Quando ho incominciato don Oreste diceva che per fare questa vita ci vogliono braccia forti, ginocchia buone e avere ben chiaro chi te lo ha fatto fare. Ecco: non ho mai perso di vista chi me lo faceva fare, ho sempre saputo che questa è una vocazione che il Signore mi ha donato.
Ci sono stati momenti di enorme fatica, come quando è mancato Renzo. Dopo 20 anni insieme è stato un lutto faticoso sia per me che per i ragazzi, ma ci ha anche dato il senso dell’importanza delle persone che vivono con noi.
Non ho mai pensato di lasciare la comunità o che fosse troppo pesante. Sento molto che la fede è importante e anche far parte della Comunità.
Quanto conta essere Comunità?
È fondamentale! Vedo il senso di questa vita proprio perché sono immersa in una Comunità costruita da tante persone che fanno pezzi diversi. Ci sono le Case famiglia, chi si occupa di lavoro, di salute... è una cosa bella.
Ora, ad esempio, siamo a Canazei con altri della Papa Giovanni. Una Casa famiglia senza una Comunità con relazioni forti che sostengono me e la Casa non sarebbe possibile. Il discorso è proprio di essere in una Comunità e all’interno di questa fare l’esperienza della Casa famiglia.
Io vivo molto in casa, ma sento quello che fanno i miei fratelli in altri campi, in missione, nelle cooperative e arricchisce anche me e credo che questo sia reciproco anche a distanza.
Quali sono i momenti che ricorda con più affetto di questi 41 anni?
Ogni volta che uno dei miei figli ha fatto dei progressi. Quando Domenico o Alessandro fanno una cosa grossa è bellissimo. Non ricordo però momenti eclatanti, ma tanti attimi belli del quotidiano. La bellezza sta proprio nel quotidiano da scoprire ogni giorno. A volte è faticoso, ma è sempre una scoperta.
Quella della Casa famiglia è una vita di amore, ma anche di distacchi. Come ci si prepara?
I distacchi sono pesanti. Anche solo quando i ragazzi del servizio civile dopo un anno con noi finiscono e vanno via c’è un dolore, ma i miei figli mi hanno insegnato molto. Per loro è difficile perché ogni volta che incontrano una persona nuova devono ricominciare e mettersi in discussione, ma sanno accettare i cambiamenti della vita.
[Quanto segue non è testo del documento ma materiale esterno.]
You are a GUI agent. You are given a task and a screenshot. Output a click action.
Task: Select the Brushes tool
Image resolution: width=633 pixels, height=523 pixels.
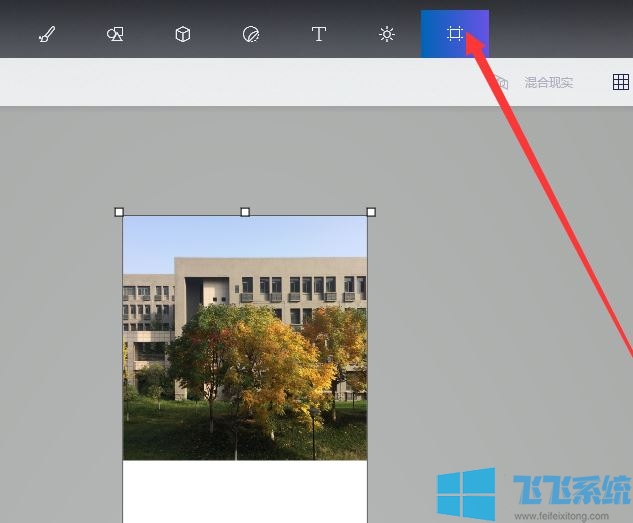[47, 34]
Purtroppo i distacchi ci sono, nel 2016, ad esempio, è venuta a mancare una nostra accolta ed è sempre doloroso. Cerchiamo di affrontarlo pensando che il valore della vita non è nella sua durata, ma nel modo in cui si vive e nel volersi bene. Le nostre famiglie questo ce lo insegnano un po’ di più di quelle di oggi. Forse non si insegna più che la frustrazione è qualcosa con cui convivere, da accettare, per cui è necessario passare oltre. Il disagio c’è, ma la fede è più forte e porta la speranza di incontrarci di nuovo. In me è forte la certezza che ci sia un piano più grande di noi. A volte penso a chi non ha fede e mi chiedo come facciano ad affrontare certe prove della vita.
Don Oreste diceva che la famiglia è una luce. A volte i figli vanno avanti, ma sappiamo che con noi hanno fatto un pezzo di strada importante.